Im laufenden Jahr kann die Stiftung brandenburgische Gedenkstätten voraussichtlich über Mittel in Höhe von 6 Millionen Euro verfügen. 3,3 Millionen Euro kommen vom Land Brandenburg, 2,7 Millionen Euro gibt der Bund. 1,3 Millionen Euro investiert die Stiftung in verschiedene Baumaßnahmen. af

So war die Ausstellung »Bruchstücke ’45« für den schon elf Monate zurückliegenden 75. Jahrestag der Befreiung vom Faschismus geplant. Wegen Corona konnte sie aber nicht gezeigt werden und ist nun seit einigen Tagen online in einer 360-Grad-Variante unter www.bruchstuecke45.de zu besichtigen. Auch der 76. Jahrestag der Befreiung der Konzentrationslager Sachsenhausen und Ravensbrück kann am kommenden Sonntag nicht wie üblich mit Überlebenden und ihren Angehörigen gefeiert werden. Stattdessen werden die Ansprachen von Ambra Laurenzi, der Präsidentin des Internationalen Ravensbrück-Komitees, und von Dik de Boef, dem Generalsekretär des Internationalen Sachsenhausen-Komitees, um 10 Uhr und um 15.30 Uhr live im Internet übertragen. Um 18 Uhr wird ein vorher aufgezeichnetes Konzert des Moka Efti Orchestra veröffentlicht. Das Orchester spielt unter anderem Lieder, die von den KZ-Häftlingen gesungen wurden, und Stücke von Kurt Weill, der 1928 die Musik für Bert Brechts »Dreigroschenoper« komponierte und 1933 emigrierte, als Adolf Hitler an die Macht kam.

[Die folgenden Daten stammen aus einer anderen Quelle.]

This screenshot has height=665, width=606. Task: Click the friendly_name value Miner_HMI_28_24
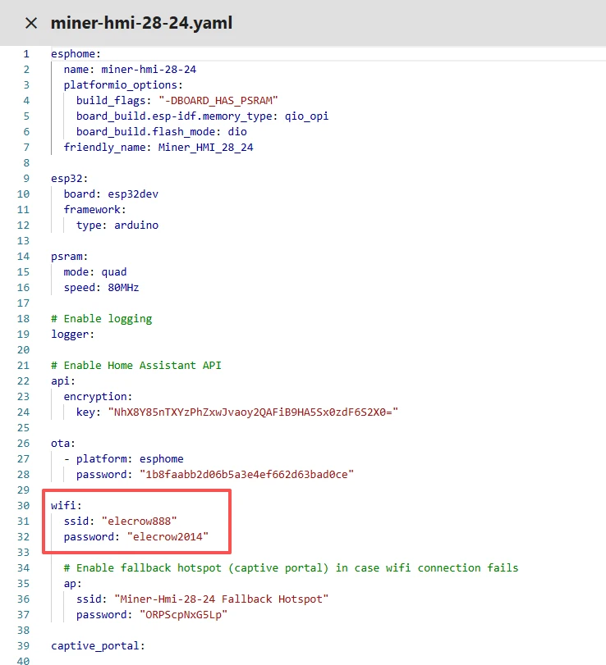206,147
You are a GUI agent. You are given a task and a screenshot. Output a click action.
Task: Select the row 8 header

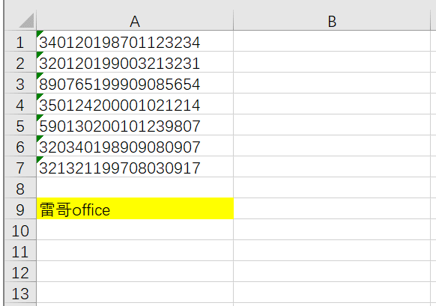(x=20, y=188)
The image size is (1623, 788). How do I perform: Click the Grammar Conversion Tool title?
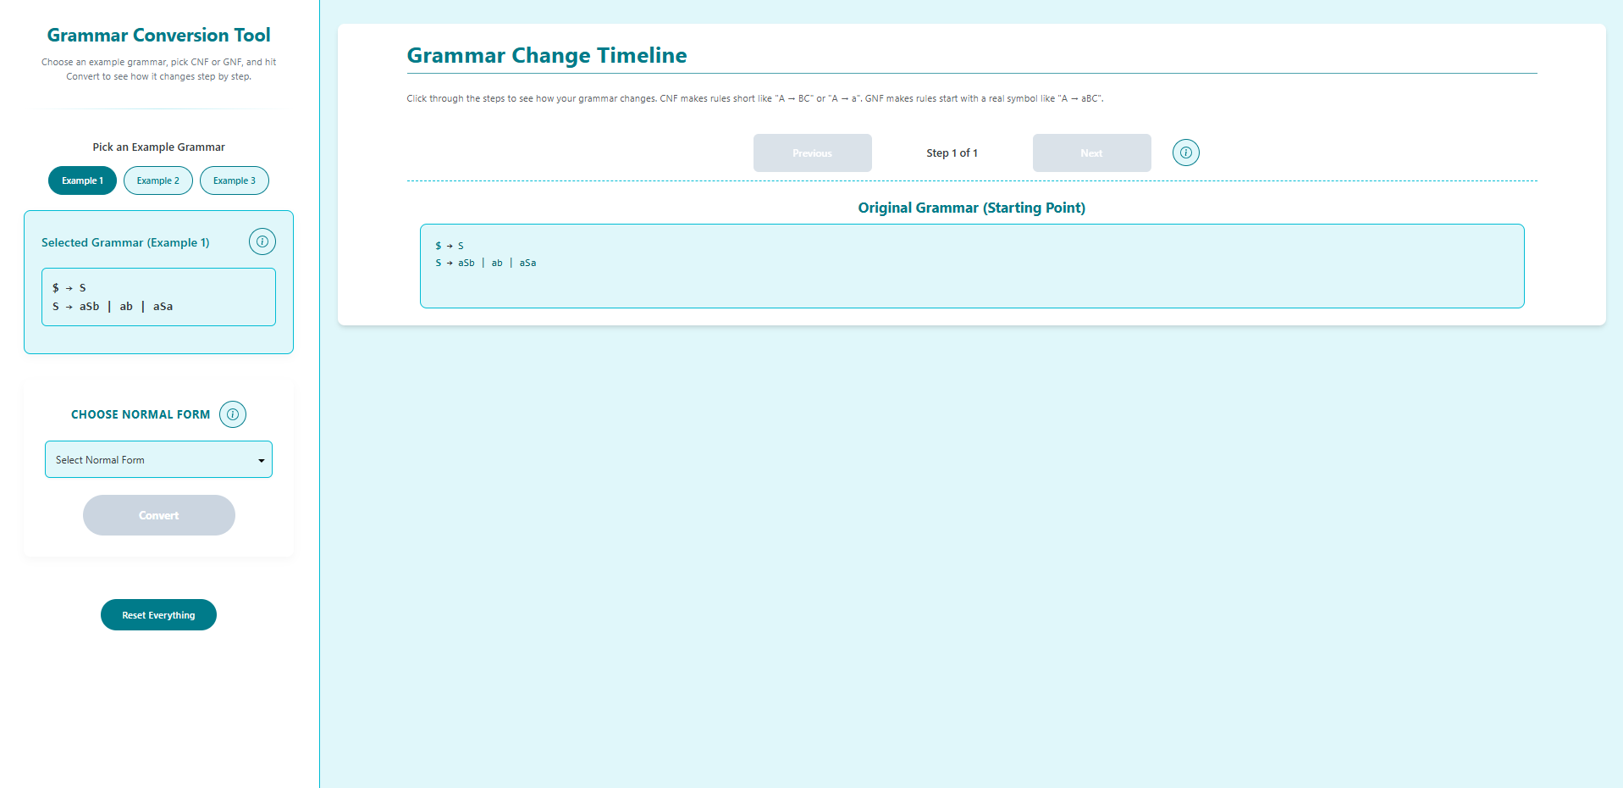pyautogui.click(x=158, y=35)
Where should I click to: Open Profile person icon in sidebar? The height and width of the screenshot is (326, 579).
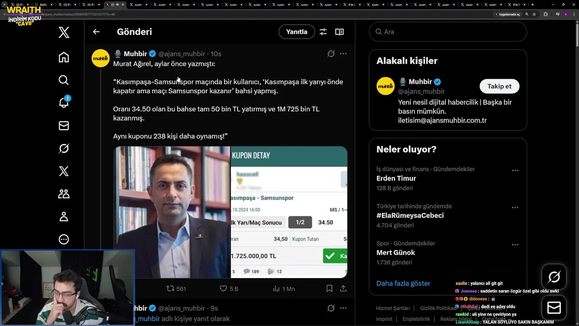pyautogui.click(x=64, y=216)
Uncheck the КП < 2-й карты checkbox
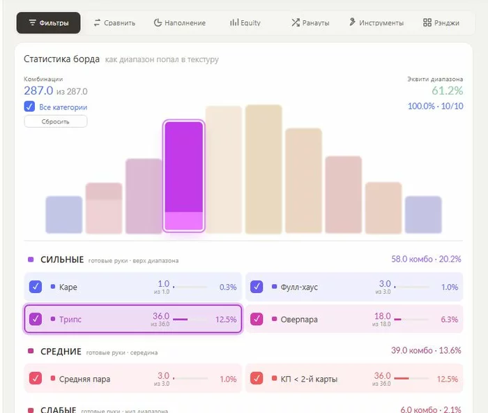488x413 pixels. pyautogui.click(x=257, y=378)
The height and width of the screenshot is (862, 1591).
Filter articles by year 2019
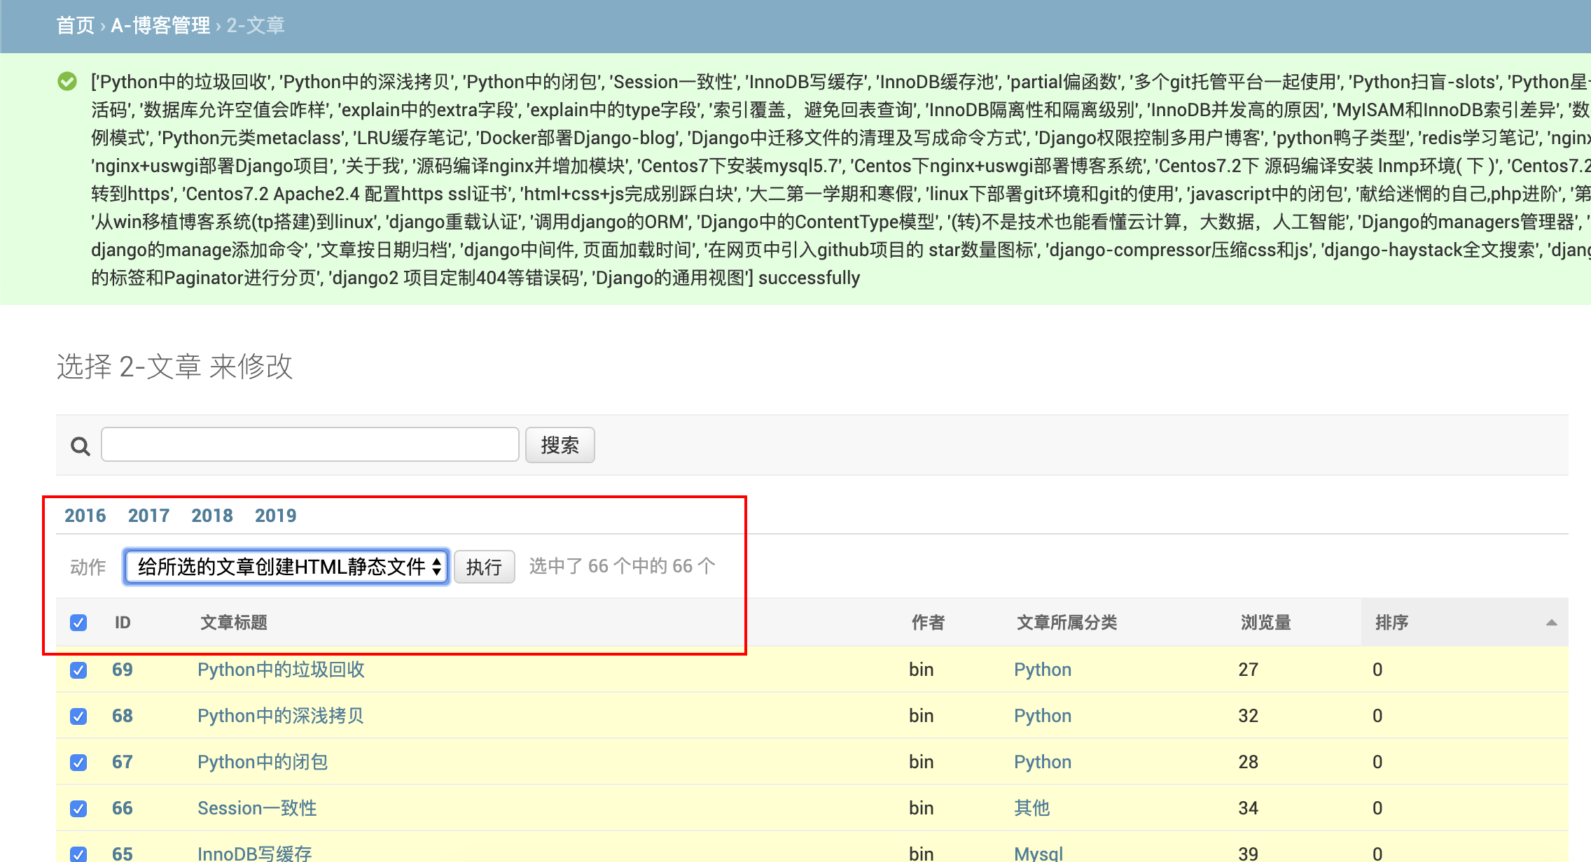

Die Lockdowns im Jahr 2020 hatten für die KZ-Gedenkstätten gravierende Auswirkungen. Für Sachsenhausen wurden nur 145 000 Besucher gezählt. In den Jahren zuvor waren es immer mehr als 700 000. In Ravensbrück sank die Besucherzahl von 110 000 auf 32 000. »Die meisten Veranstaltungen mussten abgesagt werden«, erklärt Drecolls Stellvertreterin Andrea Genest.

Genest sieht die Krise auch als Chance. Mit den digitalen Angeboten können Menschen erreicht werden, die nicht als Besucher in die Gedenkstätten kommen. Max Vogel, Volontär der Stiftung, startet im Mai einen Podcast. In 30 bis 45 Minuten langen Folgen begrüßt er als Gast jeweils einen Kollegen, der über seine Tätigkeit berichtet und die Biografie eines Opfers oder auch Täters vorstellt. Die erste Folge gibt es am 16. Mai. Dazu ist ein Mitarbeiter der »Euthanasie«-Gedenkstätte eingeladen. Alle zwei Monate soll es eine neue Folge geben.

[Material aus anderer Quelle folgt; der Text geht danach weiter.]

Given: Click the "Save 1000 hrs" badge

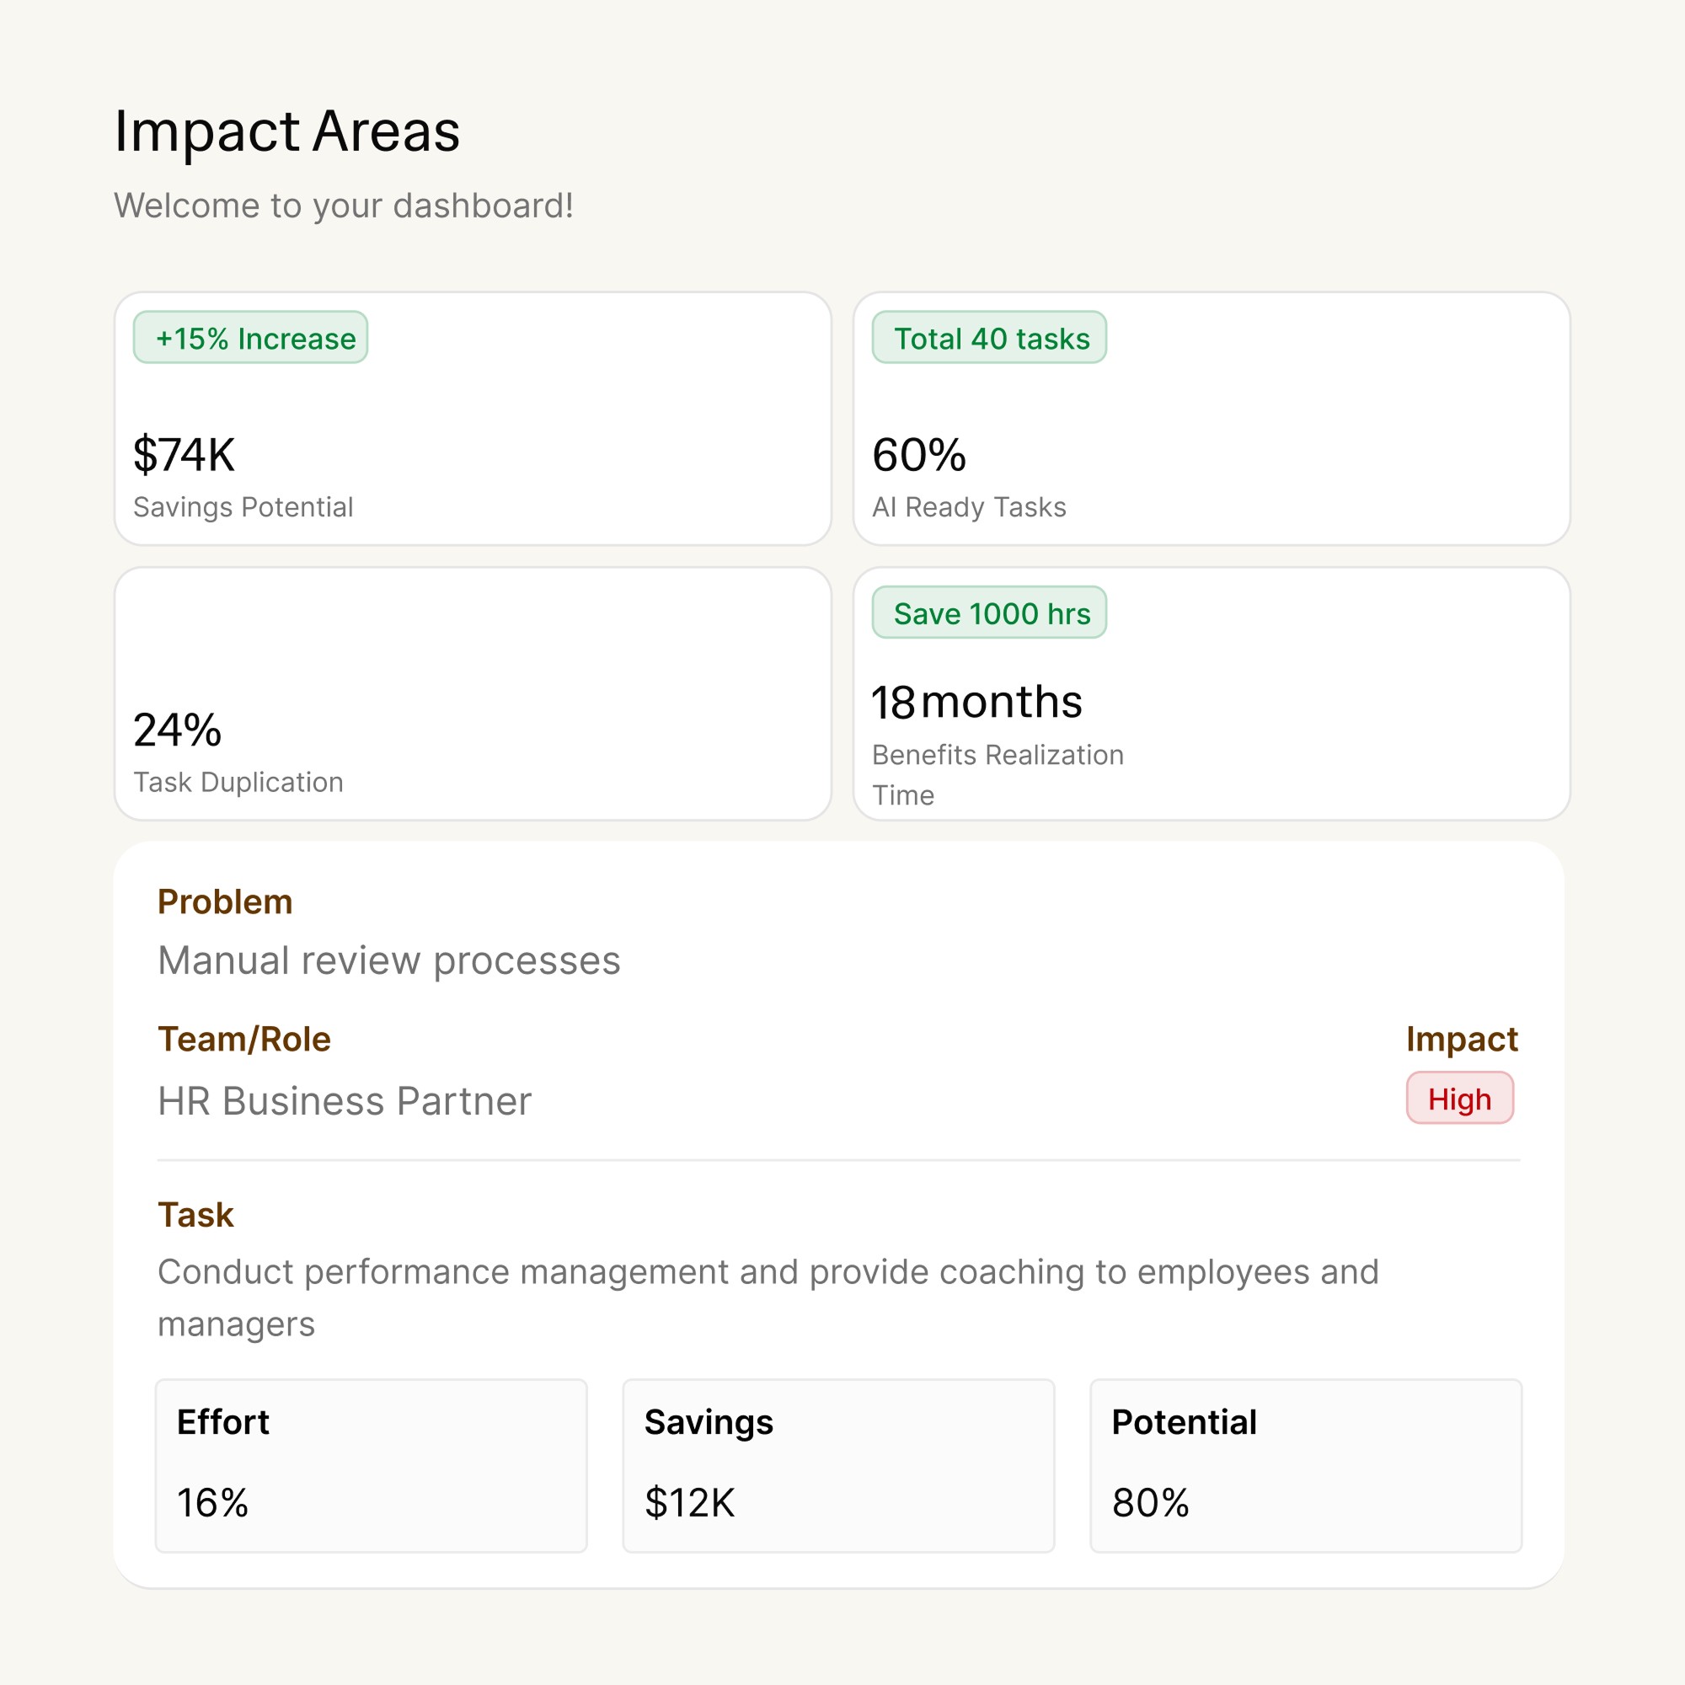Looking at the screenshot, I should [x=989, y=612].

Brandenburgs Kulturministerin Manja Schüle (SPD) bezeichnet dergleichen Aktivitäten als Rückeroberung des Internets, in dem die historischen Tatsachen leider oft verfälscht werden. Das rückt die Stiftung nun zunehmend gerade. Dazu dient auch die Digitalisierung von 45 Nachlässen ehemaliger Häftlinge des KZ Sachsenhausen, von 30 000 Foto-Negativen und etwa 2000 Objekten aus der Sammlung.

Kulturministerin Schüle beobachtet antisemitische Hetze und die Instrumentalisierung von Naziopfern im Zusammenhang mit den Corona-Einschränkungen. Sie sagte am Montag: »Wer ausgefallene Kindergeburtstage mit Anne Frank vergleicht, verhöhnt die Naziopfer und tötet sie ein zweites Mal.«

Stiftungsdirektor Drecoll hegt keinen Zweifel, dass Corona-Maßnahmen notwendig sind. Er verwies aber darauf, wozu das führt. Besucher aus aller Welt bleiben weitgehend aus. Selbstständige, die Führungen in den KZ-Gedenkstätten anbieten, verlieren durch die Schließung der Museen eine Möglichkeit, sich ihren Lebensunterhalt zu verdienen. Auch der Stiftung entgehen Einnahmen, etwa aus dem Verkauf von Büchern im Besucherzentrum von Sachsenhausen. Derweil können Baumaßnahmen ungestört vonstatten gehen. Geplant sind etwa die Restaurierung der Figurengruppe des Bildhauers René Graetz am Obelisken in Sachsenhausen und die Sanierung eines Teils der Lagermauer in Ravensbrück.